This was the form in which the resolution was finally adopted, passing
by a vote of thirty-six to eight. Here, then, was fully and broadly
asserted the danger resulting from the interference in the question of
slavery in the District of Columbia, as trenching upon the rights of the
slaveholding States. Twelve years only have elapsed, yet this brief
period has swept away even the remembrance of principles then deemed
sacred and necessary to secure the safety of the Union. Now, an
honorable and distinguished Senator, to whom the country has been
induced to look for something that would heal the existing dissensions,
instead of raising new barriers against encroachment, dashes down those
heretofore erected and augments the existing danger.
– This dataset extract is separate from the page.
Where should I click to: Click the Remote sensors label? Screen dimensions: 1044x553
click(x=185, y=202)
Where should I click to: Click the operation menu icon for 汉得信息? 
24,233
A representative
from one of the slaveholding States raises his voice for the first time
in disregard of this admitted right. Nor, Mr. President, did he stop
here. The boundary of a State, with which we have no more right to
interfere than with the boundary of the State of Kentucky, is encroached
upon. The United States, sir, as the agent for Texas, had a right to
settle the question of boundary between Texas and Mexico. Texas was not
annexed as a Territory, but was admitted as a State, and, at the period
of her admission, her boundaries were established by her Congress. She,
by the terms of annexation, gave to the United States the right to
define her boundary by treaty with Mexico; but the United States, in the
treaty made with Mexico subsequent to the war with that country,
received from Mexico not merely a cession of the territory that was
claimed by Texas, but much that lay beyond the asserted limits.